BUSINESS 

The Ambitious Business Plan Of Narayana Murthy’s Son, Rohan Murty

Rohan Murty owns 1.45% of Infosys, whose market value is about $80 billion, making him the second-largest individual shareholder of the outsourcing giant founded by his father Narayana Murthy.

Rohan Murty saw his father build Infosys Ltd. into one of India’s national champions by pioneering a novel strategy of outsourcing technology services. Now the 39-year-old is attempting a no less daunting task of using data to make white-collar workers more efficient.

The billionaire Harvard alum’s Soroco works with global corporations to streamline office tasks, using techniques similar to Toyota Motor Corp.’s pioneering efforts decades ago to eliminate waste in manufacturing.
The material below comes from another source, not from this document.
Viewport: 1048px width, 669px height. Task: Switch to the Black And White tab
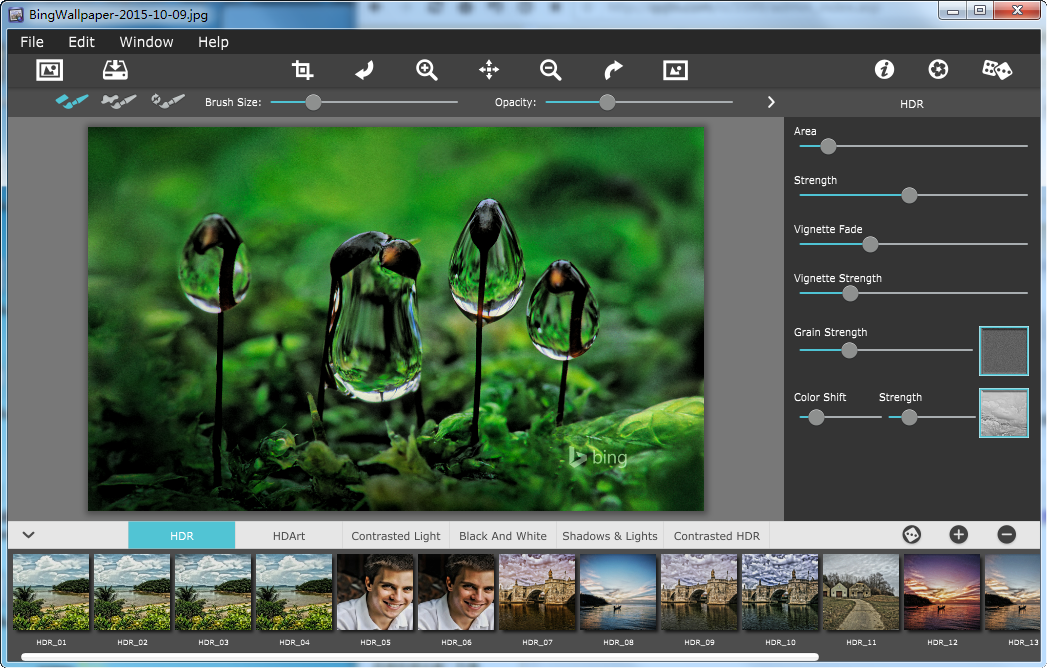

The company collects data to study patterns of how workers use software across teams and suggests fixes to iron out kinks, boost productivity and reduce costs. The solutions can be better technology, automation, standardization and preventing repetition of tasks.

The startup, based both in Boston and Bangalore, gets a real-time view of how people in teams get work done by using machine learning. Customers include drugmaker Bayer AG, engineering giant Robert Bosch GmbH, candy and petfood maker Mars Inc. as well as some Wall Street banks and global online retailers.

“The manufacturing industry built and refined processes to make blue-collar work more efficient but the digital age has no parallel,” founder and Chief Technology Officer Murty said in an interview recently in Bangalore. “Soroco has built the white-collar equivalent.”

He’s hardly the first one to come up with the concept, which is dubbed task mining in industry parlance. Giants such as Microsoft Corp., International Business Machines Corp. and SAP SE all have similar offerings and have struggled to make much of a dent in the daily inefficiencies of white-collar work.

Mr Murty thinks he’s found a more effective approach. Soroco’s software can collect data and map patterns across entire teams, uncovering inefficiencies and waste that top executives can’t see, he said.

“It’s common to see the management pitted against the team doing the work,” said Mr Murty, who earned a bachelor’s degree from Cornell University and a doctorate from Harvard University, both in computer science,. “Soroco helps align both toward a common goal.”

In one example, a global pharmaceutical firm faced complaints from customers about delays in handling orders, rebates and returns. Soroco says its machine-learning software detected steps along the way that required a significant amount of manual work and recommended automation across multiple locations. That cut the processing time by 75%, resulting in a steep reduction in complaints, according to the startup.

Mr Murty teamed up with Arjun Narayan, a computer scientist from Massachusetts Institute of Technology and George Nychis, a PhD from Carnegie Mellon University to create Soroco in 2014. The startup is seeking to expand at a time when the pandemic has hastened the proliferation of digital devices and apps used by more than half-a-billion office workers around the world.

Mr. Murty estimates that people interact with work-related software roughly 70 times as often as they do with leading social networks.

Besides formidable competition, Soroco could also face internal resistance from employees who feel threatened by the scrutiny of how they work, according to Amardeep Modi, a vice president at researcher Everest Group. Addressing such concerns, Soroco says the whole exercise is anonymous and carried out without compromising the privacy of individuals.

Most companies obsess over the wrong kind of workplace questions — like the number of days employees work from home or office — said Sandeep Dadlani, who was until last month the chief digital officer at Mars.

“Any technology capability that allows enterprises to empathize with and understand how employees work, can help frame the productivity problem better, make life better for teams and at scale,” said Dadlani, now the chief digital and technology officer at health-care conglomerate UnitedHealth Group Inc.

Infosys Stake

Mr Murty owns 1.45% of Infosys, whose market value is about $80 billion, making him the second-largest individual shareholder of the outsourcing giant founded by his father Narayana Murthy. Murty’s sister Akshata, a billionaire herself, is married to the newly elected British Prime Minister Rishi Sunak.

Soroco, with about 250 employees and 40 patents, isn’t in a hurry to seek external funding yet, Mr Murty said, adding its customer base tripled in the past year.